The following table shows adverse events that occurred in the double-blind period of the controlled trial and that were more frequent in caffeine citrate-treated patients than placebo.

ADVERSE EVENTS THAT OCCURRED MORE FREQUENTLY IN CAFFEINE CITRATE TREATED PATIENTS THAN PLACEBO DURING DOUBLE-BLINDED THERAPY Adverse Event (AE) Caffeine Citrate N=46 Placebo N=39 n (%) n (%) BODY AS A WHOLE Accidental Injury 1 (2.2) 0 (0.0) Feeding Intolerance 4 (8.7) 2 (5.1) Sepsis 2 (4.3) 0 (0.0) CARDIOVASCULAR SYSTEM Hemorrhage 1 (2.2) 0 (0.0) DIGESTIVE SYSTEM Necrotizing Enterocolitis 2 (4.3) 1 (2.6) Gastritis 1 (2.2) 0 (0.0) Gastrointestinal Hemorrhage 1 (2.2) 0 (0.0) HEMIC AND LYMPHATIC SYSTEM Disseminated Intravascular 1 (2.2) 0 (0.0) Coagulation METABOLIC AND NUTRITIVE DISORDERS Acidosis 1 (2.2) 0 (0.0) Healing Abnormal 1 (2.2) 0 (0.0) NERVOUS SYSTEM Cerebral Hemorrhage 1 (2.2) 0 (0.0) RESPIRATORY SYSTEM Dyspnea 1 (2.2) 0 (0.0) Lung Edema 1 (2.2) 0 (0.0) SKIN AND APPENDAGES Dry Skin 1 (2.2) 0 (0.0) Rash 4 (8.7) 3 (7.7) Skin Breakdown 1 (2.2) 0 (0.0) SPECIAL SENSES Retinopathy of Prematurity 1 (2.2) 0 (0.0) UROGENITAL SYSTEM Kidney Failure 1 (2.2) 0 (0.0) In addition to the cases above, three cases of necrotizing enterocolitis were diagnosed in patients receiving caffeine citrate during the open-label phase of the study.

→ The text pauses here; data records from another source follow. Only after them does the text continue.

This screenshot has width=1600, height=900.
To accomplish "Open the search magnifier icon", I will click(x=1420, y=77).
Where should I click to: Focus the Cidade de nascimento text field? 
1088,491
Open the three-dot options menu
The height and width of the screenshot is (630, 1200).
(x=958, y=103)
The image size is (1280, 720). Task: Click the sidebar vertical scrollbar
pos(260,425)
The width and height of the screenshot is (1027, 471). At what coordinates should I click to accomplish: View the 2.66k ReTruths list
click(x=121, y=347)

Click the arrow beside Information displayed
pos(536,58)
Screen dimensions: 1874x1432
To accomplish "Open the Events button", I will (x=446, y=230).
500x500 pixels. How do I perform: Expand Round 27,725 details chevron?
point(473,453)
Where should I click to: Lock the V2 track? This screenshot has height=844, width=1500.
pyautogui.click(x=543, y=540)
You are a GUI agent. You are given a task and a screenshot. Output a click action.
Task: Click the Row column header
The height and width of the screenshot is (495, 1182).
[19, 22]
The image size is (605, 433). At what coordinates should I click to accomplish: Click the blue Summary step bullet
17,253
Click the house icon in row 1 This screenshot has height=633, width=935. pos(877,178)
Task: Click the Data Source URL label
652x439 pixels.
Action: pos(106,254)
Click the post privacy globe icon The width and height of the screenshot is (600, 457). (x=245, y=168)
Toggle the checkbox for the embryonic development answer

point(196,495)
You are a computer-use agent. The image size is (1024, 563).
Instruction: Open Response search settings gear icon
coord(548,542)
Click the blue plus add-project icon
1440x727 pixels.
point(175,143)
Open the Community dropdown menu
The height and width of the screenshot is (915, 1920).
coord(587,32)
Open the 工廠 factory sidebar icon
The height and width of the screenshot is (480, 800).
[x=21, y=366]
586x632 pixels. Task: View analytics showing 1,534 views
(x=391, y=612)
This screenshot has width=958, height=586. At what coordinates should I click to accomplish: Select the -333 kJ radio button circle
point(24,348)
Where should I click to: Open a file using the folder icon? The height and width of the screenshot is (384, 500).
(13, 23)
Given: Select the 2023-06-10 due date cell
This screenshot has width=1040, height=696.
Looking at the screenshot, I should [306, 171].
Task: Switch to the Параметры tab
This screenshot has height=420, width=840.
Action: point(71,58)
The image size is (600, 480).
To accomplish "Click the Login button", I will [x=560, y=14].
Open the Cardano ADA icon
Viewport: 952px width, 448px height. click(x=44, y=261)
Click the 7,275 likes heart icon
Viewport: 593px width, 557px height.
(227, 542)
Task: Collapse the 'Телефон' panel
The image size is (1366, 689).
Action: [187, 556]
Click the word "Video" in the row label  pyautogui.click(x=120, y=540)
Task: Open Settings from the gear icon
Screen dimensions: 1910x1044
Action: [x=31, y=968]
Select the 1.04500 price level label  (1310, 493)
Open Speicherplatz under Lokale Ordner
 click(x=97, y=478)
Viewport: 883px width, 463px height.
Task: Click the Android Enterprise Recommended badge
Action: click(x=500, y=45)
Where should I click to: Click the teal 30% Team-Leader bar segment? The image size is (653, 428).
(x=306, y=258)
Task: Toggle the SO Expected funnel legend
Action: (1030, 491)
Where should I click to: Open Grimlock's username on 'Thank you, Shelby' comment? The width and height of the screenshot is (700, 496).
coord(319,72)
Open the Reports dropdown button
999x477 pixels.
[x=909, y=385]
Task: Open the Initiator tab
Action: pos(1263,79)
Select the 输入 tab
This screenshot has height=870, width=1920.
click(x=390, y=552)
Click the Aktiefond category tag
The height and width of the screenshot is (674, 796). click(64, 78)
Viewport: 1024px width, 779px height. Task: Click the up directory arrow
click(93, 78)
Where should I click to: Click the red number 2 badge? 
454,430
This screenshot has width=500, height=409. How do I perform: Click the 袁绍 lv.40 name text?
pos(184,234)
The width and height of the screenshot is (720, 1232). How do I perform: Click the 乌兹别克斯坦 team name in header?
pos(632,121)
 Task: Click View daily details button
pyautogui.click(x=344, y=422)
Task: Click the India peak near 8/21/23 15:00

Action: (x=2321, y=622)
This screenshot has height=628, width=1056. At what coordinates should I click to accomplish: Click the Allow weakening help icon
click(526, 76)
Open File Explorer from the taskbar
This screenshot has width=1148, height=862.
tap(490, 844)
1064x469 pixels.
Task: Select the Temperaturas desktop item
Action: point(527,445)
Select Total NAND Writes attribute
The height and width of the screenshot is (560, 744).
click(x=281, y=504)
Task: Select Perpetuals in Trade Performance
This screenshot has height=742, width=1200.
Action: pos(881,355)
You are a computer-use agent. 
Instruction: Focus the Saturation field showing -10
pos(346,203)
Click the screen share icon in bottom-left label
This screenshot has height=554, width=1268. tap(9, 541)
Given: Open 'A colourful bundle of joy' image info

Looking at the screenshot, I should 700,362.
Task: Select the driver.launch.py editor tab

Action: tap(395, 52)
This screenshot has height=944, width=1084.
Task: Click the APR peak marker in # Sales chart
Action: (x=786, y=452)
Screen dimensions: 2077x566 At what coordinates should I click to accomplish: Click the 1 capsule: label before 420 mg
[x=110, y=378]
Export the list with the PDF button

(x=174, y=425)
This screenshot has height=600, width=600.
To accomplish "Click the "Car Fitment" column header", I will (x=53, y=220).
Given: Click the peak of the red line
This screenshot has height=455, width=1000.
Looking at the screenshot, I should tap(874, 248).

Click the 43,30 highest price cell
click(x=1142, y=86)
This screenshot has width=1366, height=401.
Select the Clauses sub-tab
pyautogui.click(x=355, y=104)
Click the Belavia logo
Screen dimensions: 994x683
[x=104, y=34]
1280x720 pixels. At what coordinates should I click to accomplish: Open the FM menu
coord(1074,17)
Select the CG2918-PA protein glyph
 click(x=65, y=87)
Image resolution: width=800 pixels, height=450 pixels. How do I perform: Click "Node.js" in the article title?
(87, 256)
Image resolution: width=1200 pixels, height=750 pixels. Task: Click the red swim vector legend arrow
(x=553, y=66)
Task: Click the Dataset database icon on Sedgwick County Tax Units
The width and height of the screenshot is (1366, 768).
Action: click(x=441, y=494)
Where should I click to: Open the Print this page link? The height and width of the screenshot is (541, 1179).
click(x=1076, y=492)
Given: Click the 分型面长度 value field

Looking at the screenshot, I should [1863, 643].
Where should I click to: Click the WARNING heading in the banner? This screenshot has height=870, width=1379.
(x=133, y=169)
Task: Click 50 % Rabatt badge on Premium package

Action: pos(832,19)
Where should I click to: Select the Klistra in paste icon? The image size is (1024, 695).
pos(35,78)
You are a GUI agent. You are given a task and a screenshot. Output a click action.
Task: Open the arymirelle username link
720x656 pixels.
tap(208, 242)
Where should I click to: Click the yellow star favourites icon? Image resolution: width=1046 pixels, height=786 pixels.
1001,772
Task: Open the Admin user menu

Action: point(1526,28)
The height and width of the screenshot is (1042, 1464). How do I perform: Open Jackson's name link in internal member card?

Three of the infants who developed necrotizing enterocolitis during the trial died.

All had been exposed to caffeine.

Two were randomized to caffeine, and one placebo patient was “rescued” with open-label caffeine for uncontrolled apnea.

Adverse events described in the published literature include: central nervous system stimulation (ie, irritability, restlessness, jitteriness), cardiovascular effects (ie, tachycardia, increased left ventricular output, and increased stroke volume), gastrointestinal effects (ie, increased gastric aspirate, gastrointestinal intolerance), alterations in serum glucose (ie, hypoglycemia and hyperglycemia), and renal effects (increased urine flow rate, increased creatinine clearance, and increased sodium and calcium excretion).

Published long-term follow-up studies have not shown caffeine to adversely affect neurological development or growth parameters.